Clearly, Herbert has history within his reach. If he played the equivalent of 15.20 full seasons (at the new 17 games per season) at his current pace, he would become the all-time leader in passing yards, passing touchdowns, and completions at their current marks. While Brady will likely continue to increase his lead in these categories in the coming seasons, the fact that they are currently in reach for Herbert is impressive. Simply by maintaining his current career averages, he could accomplish these feats before the age of 40.

All of the quarterbacks, save for 1, discussed in Table 5a (see above) that have played at least 86 games saw increases in their touchdown to interceptions ratios and decreases in their interception percentages when comparing their first 21 starts to their career averages.

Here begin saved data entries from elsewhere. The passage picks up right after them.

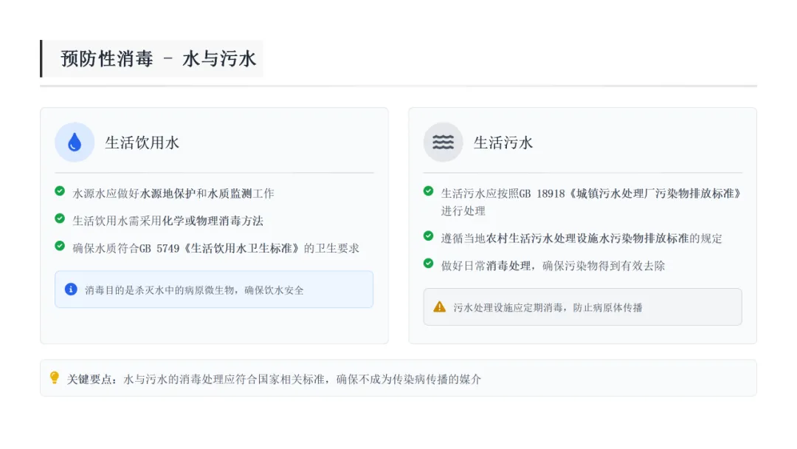Click the green check beside GB 18918 line
The width and height of the screenshot is (797, 449).
click(x=428, y=191)
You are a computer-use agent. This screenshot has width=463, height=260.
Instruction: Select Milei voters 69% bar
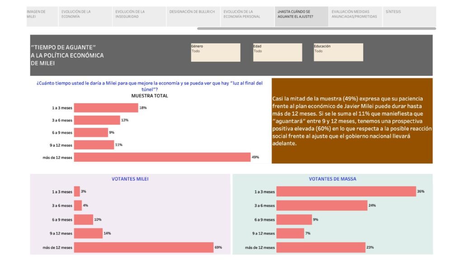[144, 247]
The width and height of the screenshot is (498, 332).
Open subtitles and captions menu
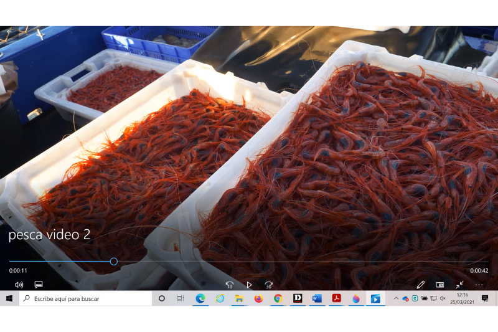click(39, 285)
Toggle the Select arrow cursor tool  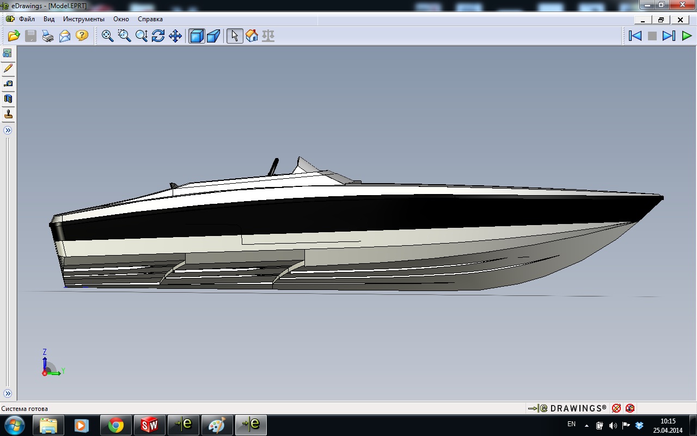coord(235,36)
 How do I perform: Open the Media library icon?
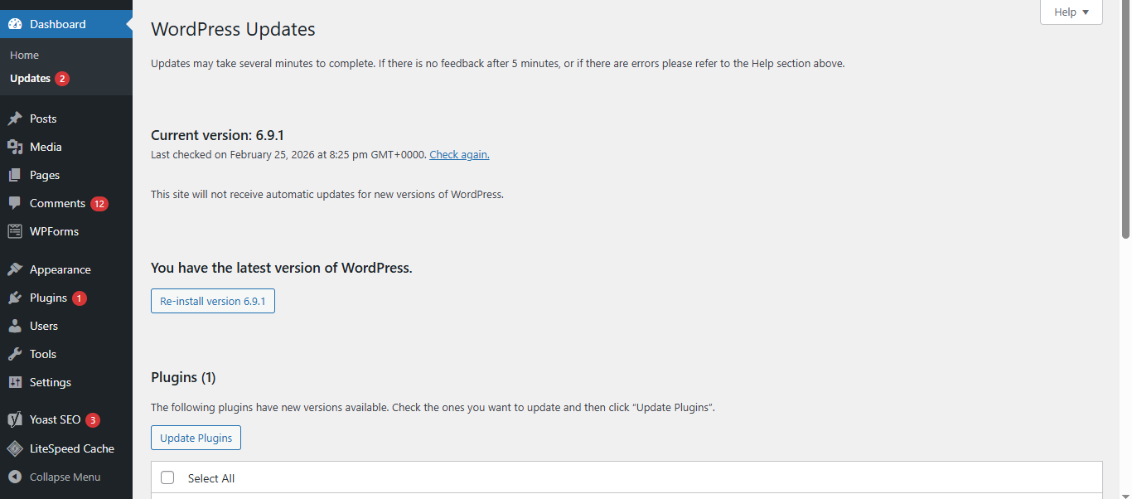pyautogui.click(x=14, y=147)
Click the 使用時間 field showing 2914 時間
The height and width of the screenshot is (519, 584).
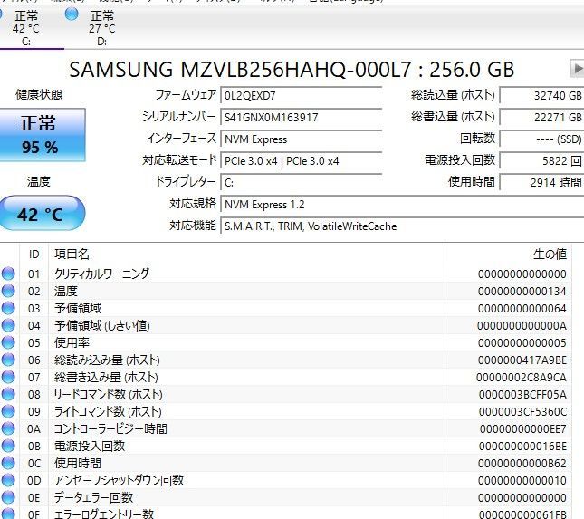coord(541,183)
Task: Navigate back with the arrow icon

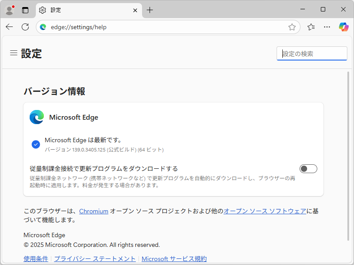Action: pos(9,27)
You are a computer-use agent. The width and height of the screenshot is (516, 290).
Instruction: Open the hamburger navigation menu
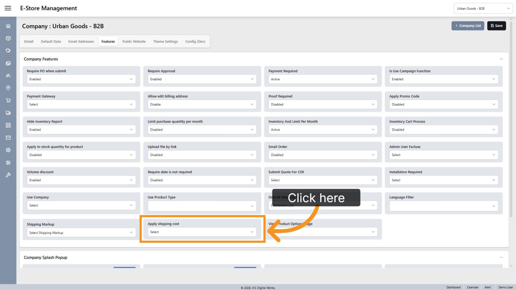click(8, 8)
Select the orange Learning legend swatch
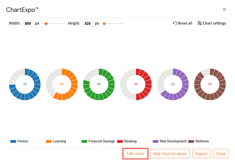 tap(49, 141)
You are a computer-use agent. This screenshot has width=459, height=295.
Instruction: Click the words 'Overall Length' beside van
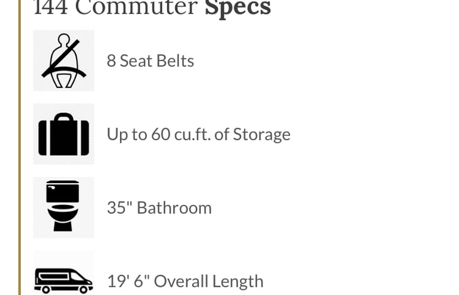(215, 281)
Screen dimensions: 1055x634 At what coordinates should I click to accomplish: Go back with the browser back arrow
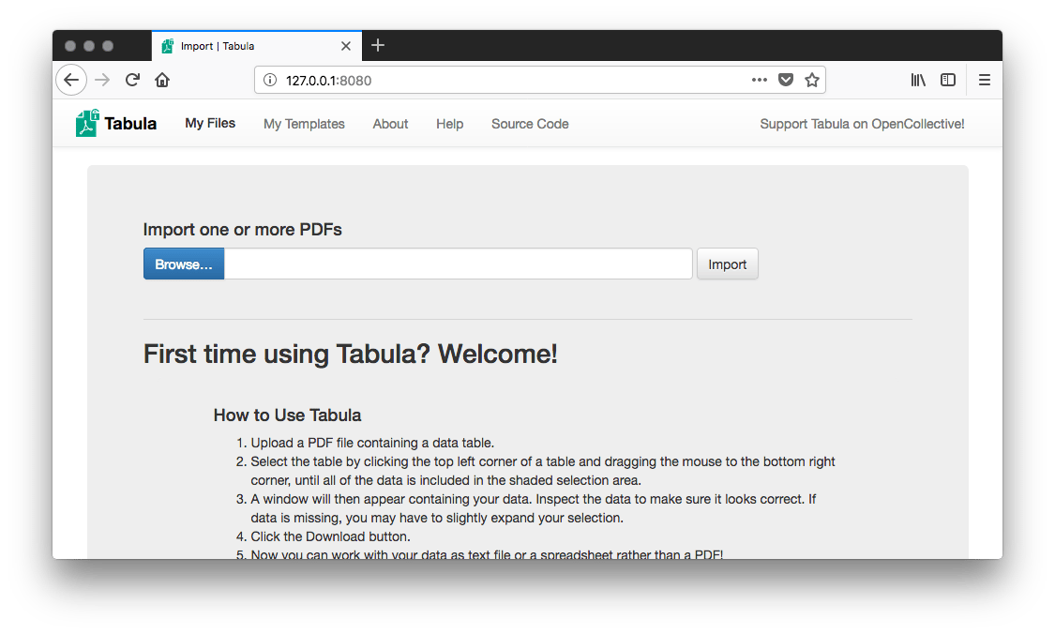(71, 80)
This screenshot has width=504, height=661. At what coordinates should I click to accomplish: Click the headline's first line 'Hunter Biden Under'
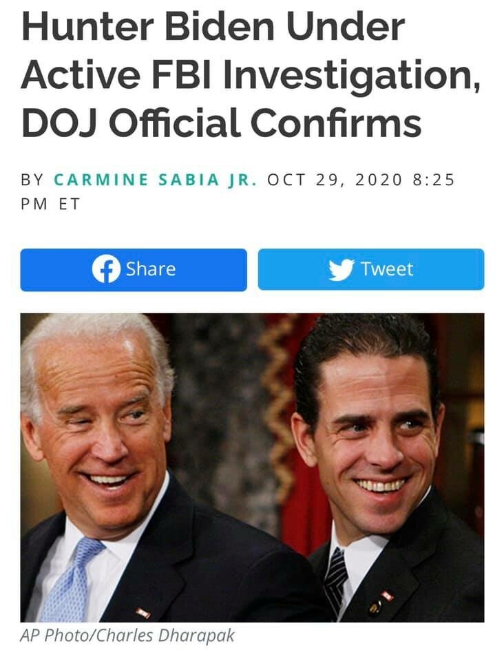[213, 26]
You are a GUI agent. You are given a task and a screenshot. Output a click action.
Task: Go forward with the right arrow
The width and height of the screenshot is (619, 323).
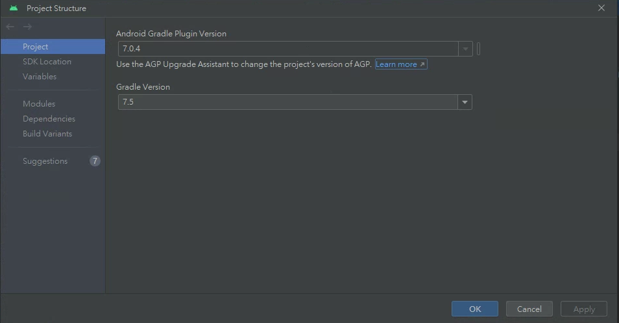(x=27, y=27)
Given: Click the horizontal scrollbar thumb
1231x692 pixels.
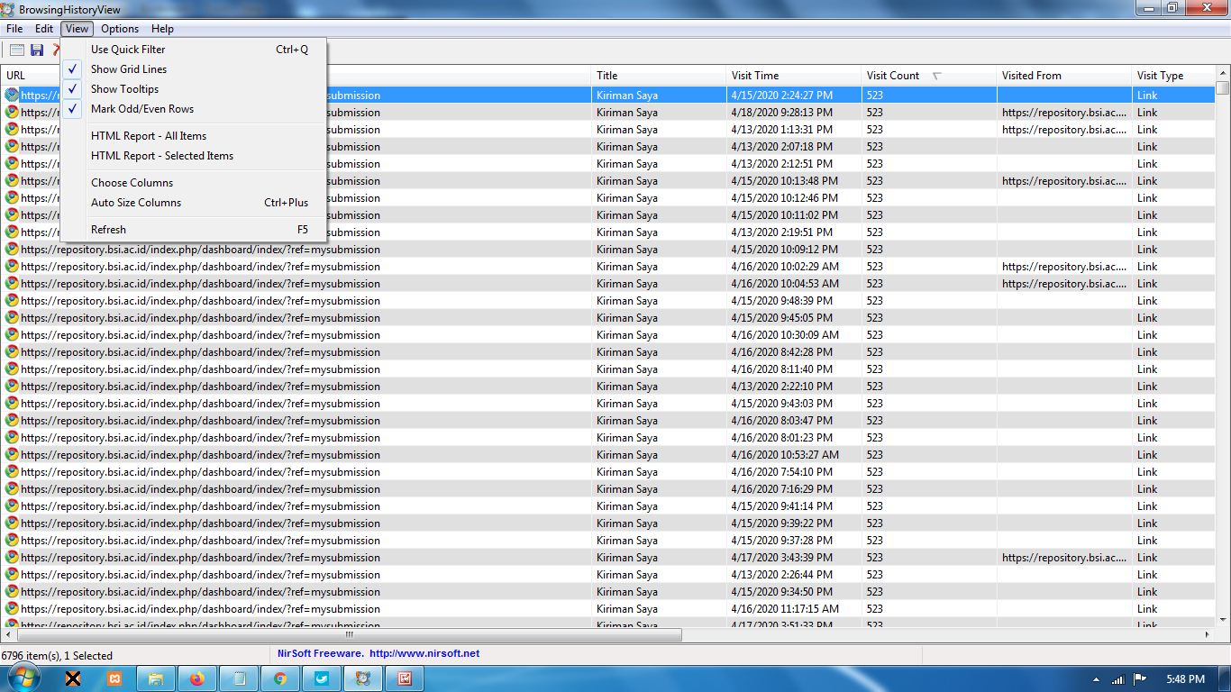Looking at the screenshot, I should (349, 635).
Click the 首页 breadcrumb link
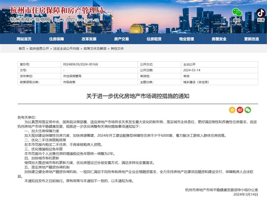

Kurt Warner is the only exception to this trend, perhaps due to his previously noted older starting age compared to the other candidates. Additionally, all of these quarterbacks besides Warner and Stafford saw an increase in their touchdown percentages when comparing their first 21 career starts to their total career averages. These trends seem to suggest that Herbert will only improve with time, making it all the more likely that he is able to reach some, if not all, of these records if he is able to remain healthy.

The Future is in Good Hands

The future of the NFL is in good hands with the current group of young quarterbacks. As one of those quarterbacks, Justin Herbert is looking to make a name for himself both in the media and in the record books. If he continues to improve his game, then conversations regarding all-time great quarterbacks may be changed forever.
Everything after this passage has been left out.